Tornando al quadro generale, il rischio che si intravede è che insistendo sul tema dei diritti di proprietà o dei diritti ancillari si finisca per favorire una spartizione monopolistica del Web tra grandi piattaforme e grandi editori che attraverso enclosure sempre più solide ed estese che restringe l’accesso alla qualità a favore di fasce molto limitate di utenti con forte potere di acquisto, mentre il libero accesso andrà ad alimentare gli enormi bacini delle piattaforme con contenuti scadenti funzionali soltanto allo sfruttamento commerciale e politico dei flussi di informazione.

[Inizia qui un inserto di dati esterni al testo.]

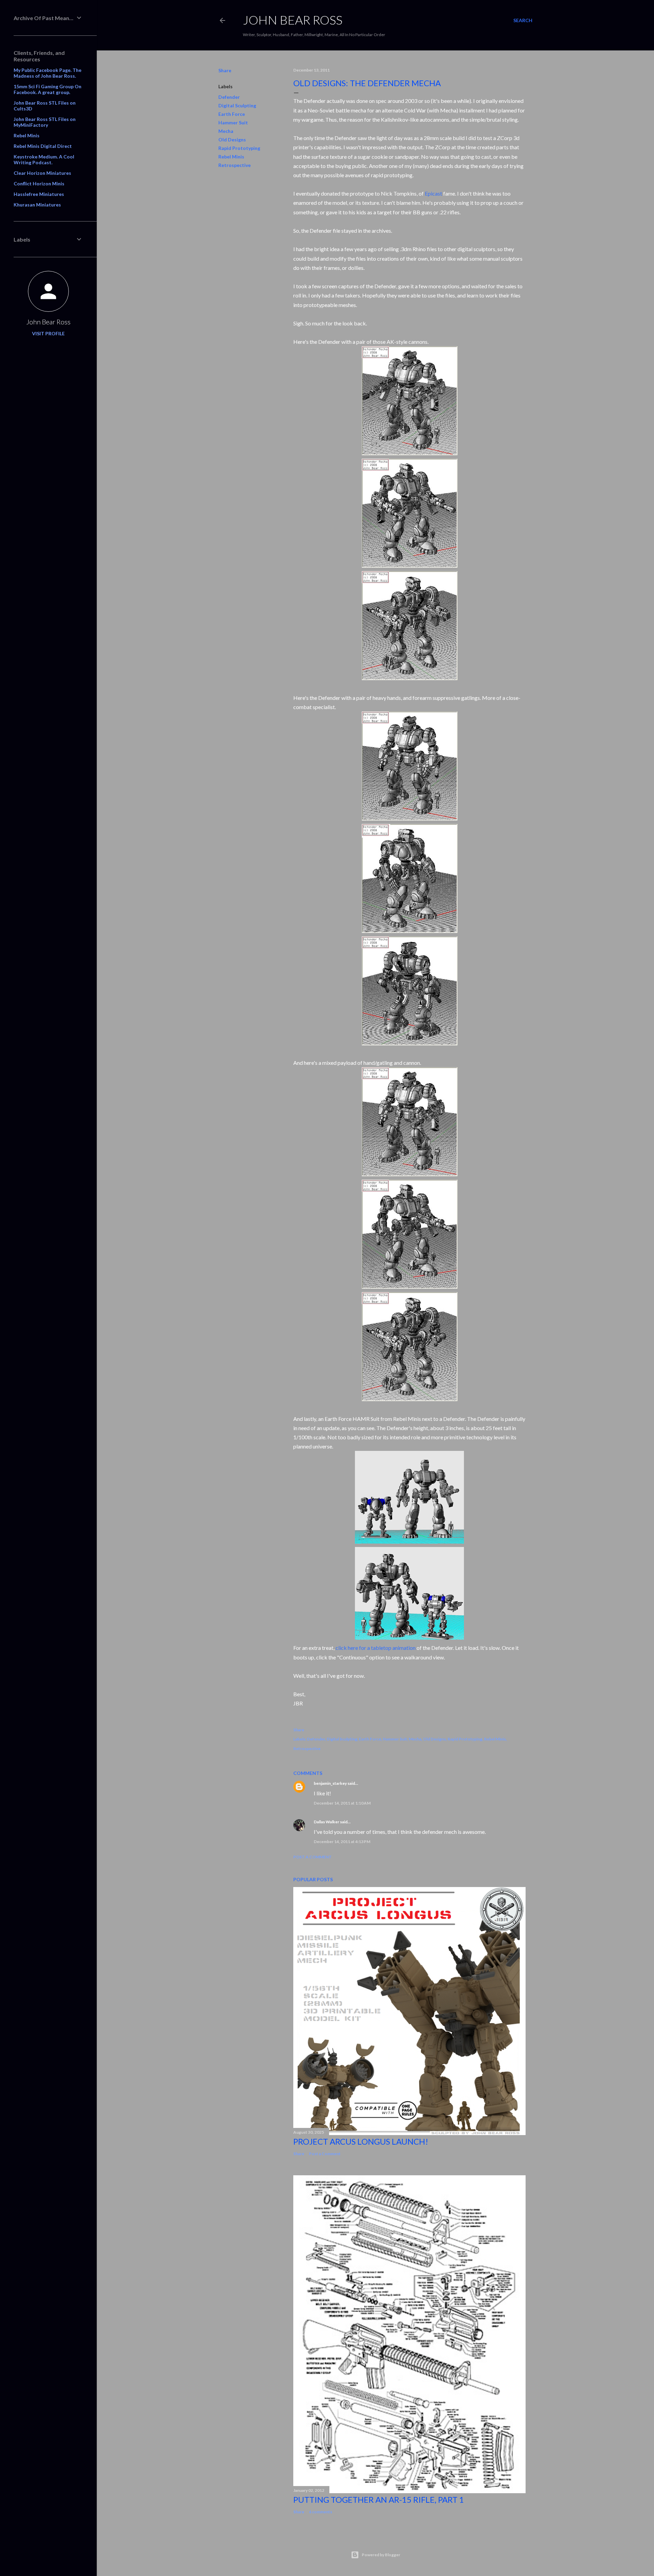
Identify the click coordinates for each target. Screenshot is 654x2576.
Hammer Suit (233, 122)
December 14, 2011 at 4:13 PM (342, 1841)
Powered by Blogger (381, 2554)
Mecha (225, 131)
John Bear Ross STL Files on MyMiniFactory (45, 122)
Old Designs (232, 139)
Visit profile (48, 333)
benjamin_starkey (330, 1783)
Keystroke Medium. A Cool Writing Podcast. (44, 159)
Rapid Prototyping (239, 148)
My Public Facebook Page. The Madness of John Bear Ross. (47, 73)
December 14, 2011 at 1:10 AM (342, 1803)
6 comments (320, 2511)
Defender (229, 97)
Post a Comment (312, 1856)
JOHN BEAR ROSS (292, 19)
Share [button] (224, 70)
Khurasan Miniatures (37, 205)
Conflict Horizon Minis (39, 183)
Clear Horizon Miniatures (42, 173)
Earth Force (231, 114)
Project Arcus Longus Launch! (360, 2141)
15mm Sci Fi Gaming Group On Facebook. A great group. (47, 89)
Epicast (433, 193)
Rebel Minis (231, 156)
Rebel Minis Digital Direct (43, 146)
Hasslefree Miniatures (39, 194)
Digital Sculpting (237, 105)
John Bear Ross (48, 322)
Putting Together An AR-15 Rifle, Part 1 (378, 2499)
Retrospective (234, 165)
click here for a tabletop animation (376, 1647)
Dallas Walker (326, 1821)
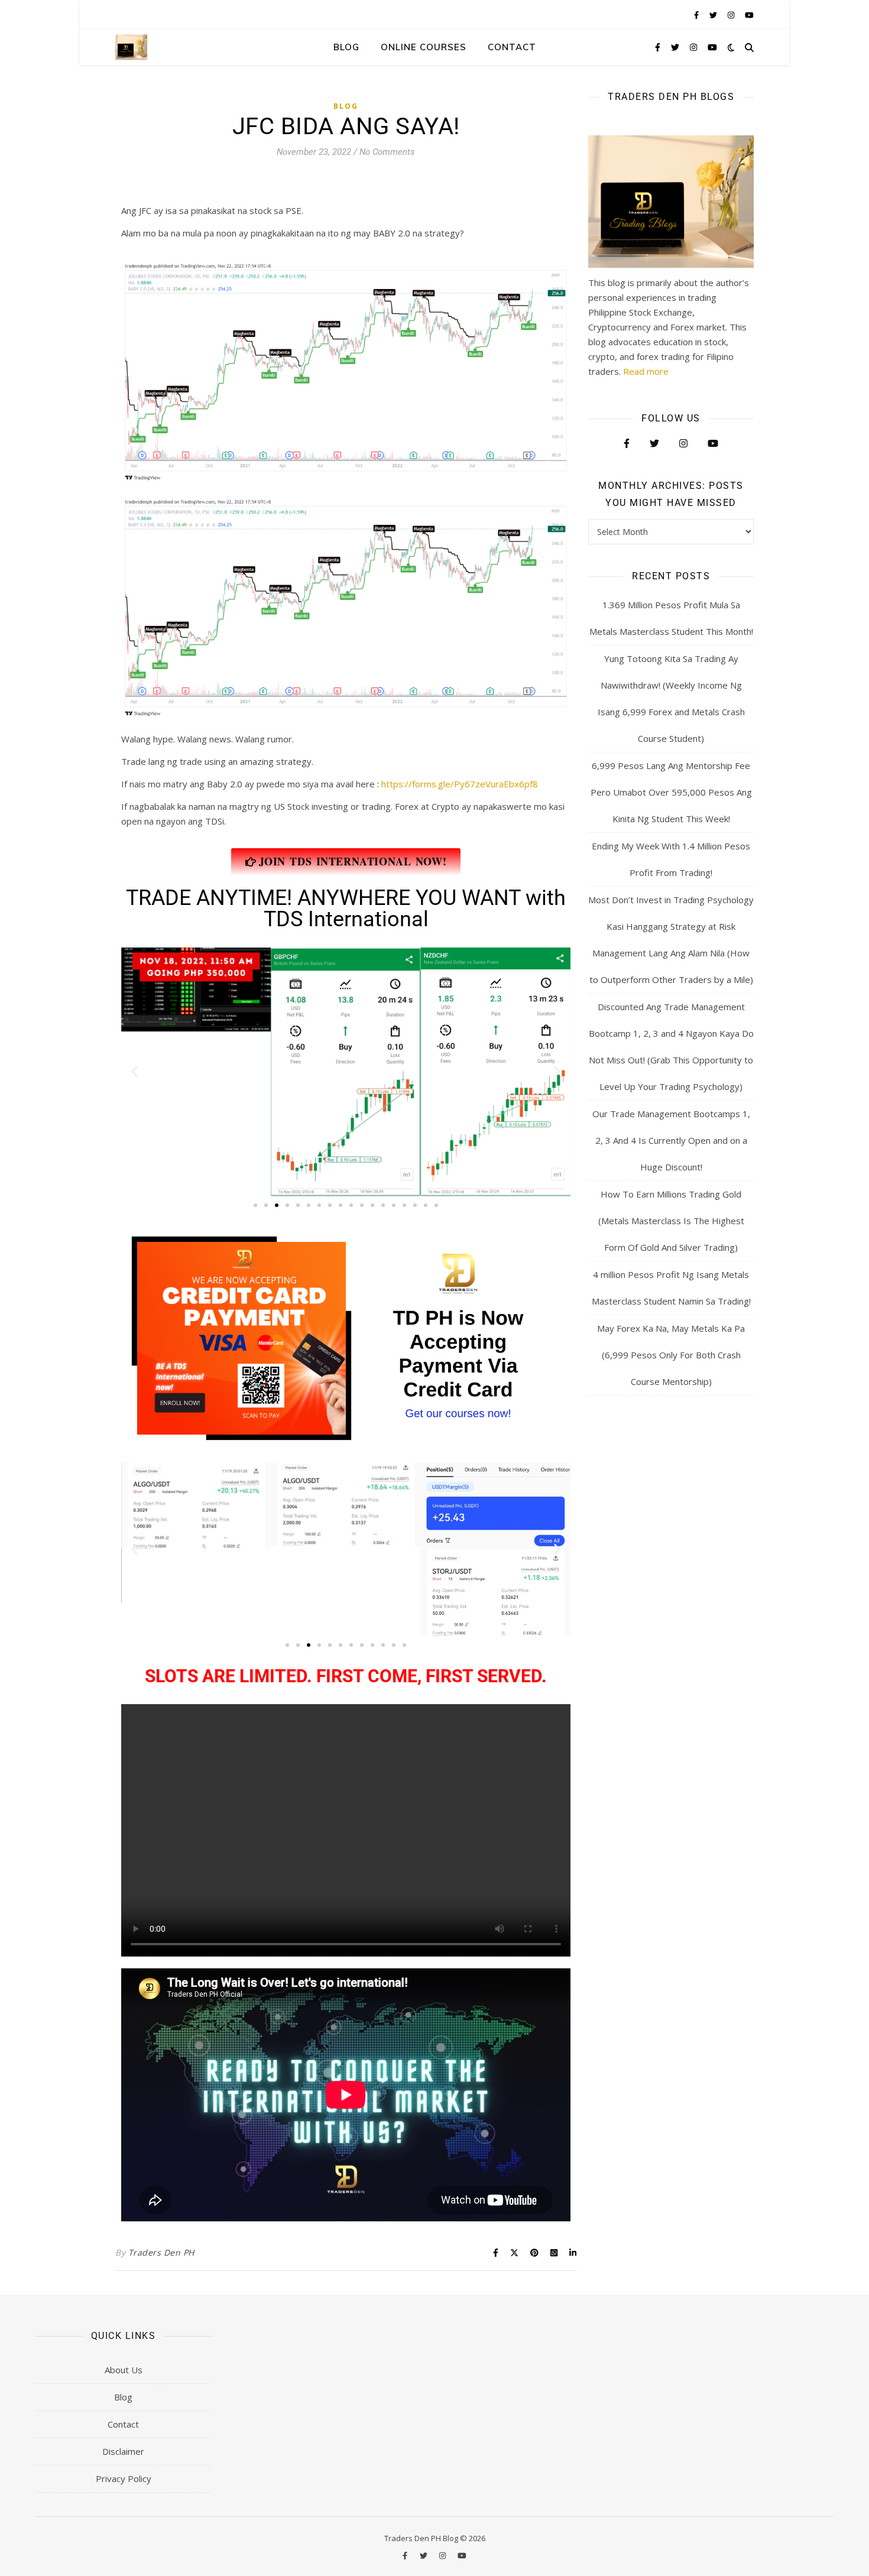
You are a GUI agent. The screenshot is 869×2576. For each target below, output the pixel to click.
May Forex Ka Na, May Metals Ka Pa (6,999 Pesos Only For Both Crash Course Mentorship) (671, 1354)
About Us (123, 2370)
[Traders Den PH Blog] (131, 47)
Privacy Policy (123, 2478)
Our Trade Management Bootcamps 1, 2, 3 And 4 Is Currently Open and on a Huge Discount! (671, 1140)
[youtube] (749, 14)
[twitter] (714, 14)
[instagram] (732, 14)
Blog (346, 47)
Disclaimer (123, 2451)
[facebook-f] (697, 14)
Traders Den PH (161, 2252)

La soluzione a questi problemi non è la chiusura ma soltanto una maggiore apertura e collaborazione finanziata dalle risorse esistenti. E per fare questo non ci si può limitare all’azione sul piano normativo. Occorre partire da un’azione normativa volta ad abbattere i monopoli imponendo la proprietà pubblica dei dati – accessibilità e riuso -, la disclosure degli algoritmi e l’interoperabilità delle piattaforme. In questo modo si favorirebbero processi strutturalmente rivoluzionari, la nascita di ecosistemi collaborativi capaci di innovare le tecnologie non soltanto in funzione del business ma anche in funzione dell’interesse pubblico e collettivo, facendo scaturire la qualità dei contenuti dal basso, da una nuova organizzazione e da una nuova cartografia della conoscenza.